### TEXT SECTION
───
Creatine is one of the most popular sports supplements on the market and is used by bodybuilders, and athletes. It is an amino acid, like the building blocks that makes up proteins. It is also an important store of energy in muscle cells. Creatine is a natural nutrient found in our bodies and in the bodies of most animals. It can also be found in the form of a powder and sold as a supplement. Creatine is categorized as a food supplement by the Food and Drug Administration, like a vitamin and is available over the counter at drug stores and nutrition centers. Approximately 95% of the body’s creatine supply is found in the skeletal muscles. The remaining 5% of creatine is scattered throughout the rest of the body, with the highest concentration in the heart, brain, and testes. The human body gets most of the creatine it needs from food or dietary supplements.
Creatine provides additional energy for the body, and increases muscle volume. Most of the size and strength gains are during the first month of use. It gets rid of lactic acid, and improves exercise recovery time. Creatine enhances protein synthesis, and also delays the onset of fatigue.
───
### EXCERPTED DATA

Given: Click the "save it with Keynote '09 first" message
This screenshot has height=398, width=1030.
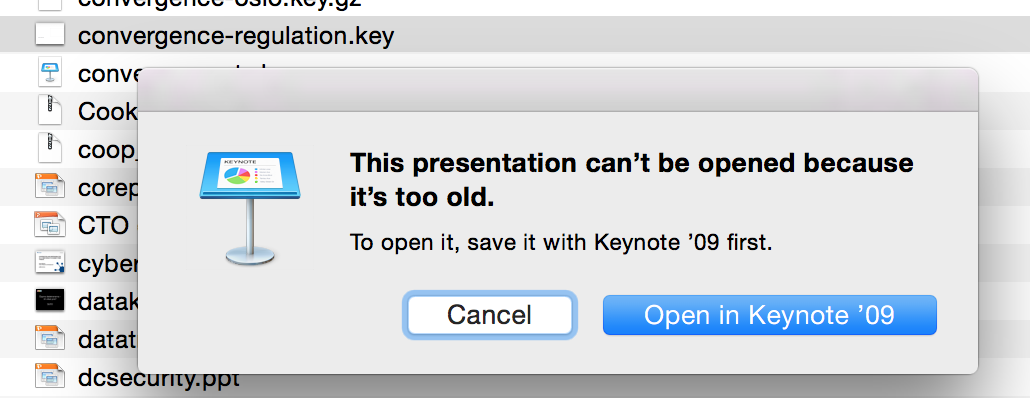Looking at the screenshot, I should click(x=561, y=243).
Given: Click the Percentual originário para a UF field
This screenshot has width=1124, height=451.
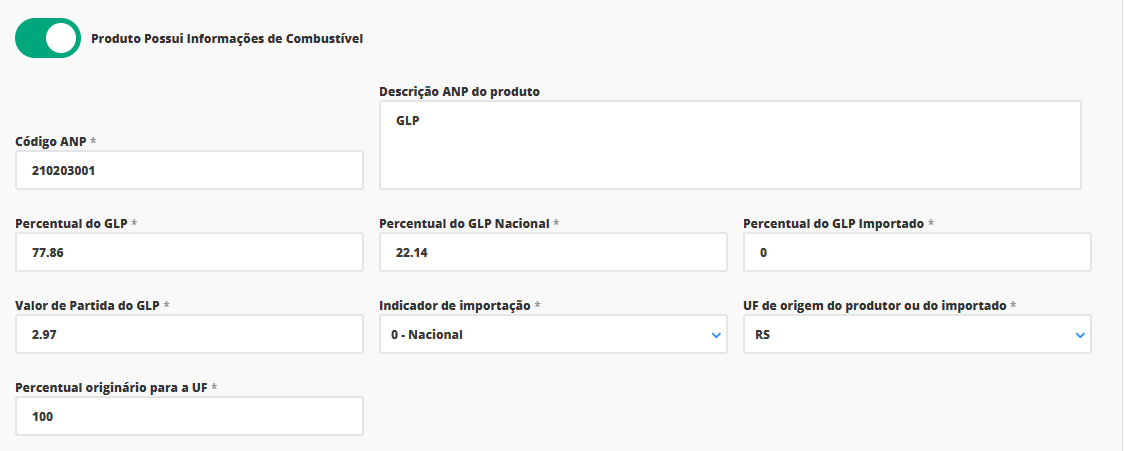Looking at the screenshot, I should click(189, 417).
───
### WORK TO BE COMPLETED
Translate this sentence from the creatine text into Spanish: "Approximately 95% of the body’s creatine supply is found in the skeletal muscles." Work only from the creatine text.

### RESULT OF THE EXERCISE
Aproximadamente el 95 % de la reserva de creatina del cuerpo se encuentra en los músculos esqueléticos.